## Brief
Each line at or after the one containing "Task: Toggle the Sottovista switch off" should be transcribed exactly, up to and including the final line of the data.

☆ ☆ ☆ ☆ ☆ ☆ ☆

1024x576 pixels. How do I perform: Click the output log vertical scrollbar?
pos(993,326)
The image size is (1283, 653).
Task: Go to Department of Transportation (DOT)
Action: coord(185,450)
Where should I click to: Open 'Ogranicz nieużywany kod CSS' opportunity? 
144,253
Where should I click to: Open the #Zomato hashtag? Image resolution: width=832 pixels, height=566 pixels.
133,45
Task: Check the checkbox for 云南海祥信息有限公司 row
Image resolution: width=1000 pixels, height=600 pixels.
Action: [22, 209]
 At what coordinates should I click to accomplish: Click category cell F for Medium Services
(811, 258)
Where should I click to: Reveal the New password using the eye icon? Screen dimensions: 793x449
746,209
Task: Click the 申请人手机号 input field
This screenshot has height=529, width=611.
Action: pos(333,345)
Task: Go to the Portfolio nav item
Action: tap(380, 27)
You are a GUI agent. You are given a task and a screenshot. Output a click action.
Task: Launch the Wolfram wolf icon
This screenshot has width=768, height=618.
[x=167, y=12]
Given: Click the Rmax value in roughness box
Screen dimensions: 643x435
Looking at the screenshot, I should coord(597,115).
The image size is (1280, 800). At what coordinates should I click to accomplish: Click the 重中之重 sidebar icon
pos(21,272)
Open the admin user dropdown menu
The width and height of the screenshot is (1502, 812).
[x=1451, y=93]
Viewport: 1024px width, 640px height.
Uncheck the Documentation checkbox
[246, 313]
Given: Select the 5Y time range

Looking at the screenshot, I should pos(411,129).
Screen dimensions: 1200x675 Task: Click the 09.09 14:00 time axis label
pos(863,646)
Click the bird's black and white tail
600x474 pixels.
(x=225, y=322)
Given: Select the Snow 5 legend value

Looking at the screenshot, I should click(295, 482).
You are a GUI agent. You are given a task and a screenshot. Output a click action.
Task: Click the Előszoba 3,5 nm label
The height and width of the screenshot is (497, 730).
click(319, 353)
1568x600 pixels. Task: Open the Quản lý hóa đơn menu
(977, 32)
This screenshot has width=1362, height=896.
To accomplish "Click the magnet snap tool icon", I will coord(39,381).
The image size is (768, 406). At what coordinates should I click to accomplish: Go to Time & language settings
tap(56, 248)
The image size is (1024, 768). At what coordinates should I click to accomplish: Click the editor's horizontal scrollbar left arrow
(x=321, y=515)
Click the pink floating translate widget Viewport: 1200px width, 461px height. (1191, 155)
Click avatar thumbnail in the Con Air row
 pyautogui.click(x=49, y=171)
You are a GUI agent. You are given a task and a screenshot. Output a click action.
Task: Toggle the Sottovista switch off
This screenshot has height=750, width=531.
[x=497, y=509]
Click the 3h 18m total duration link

☆ ☆ ☆ ☆ ☆ ☆ ☆

## Task result
Task: Toggle the Sottovista switch off
This screenshot has height=750, width=531.
[x=497, y=509]
Click the 3h 18m total duration link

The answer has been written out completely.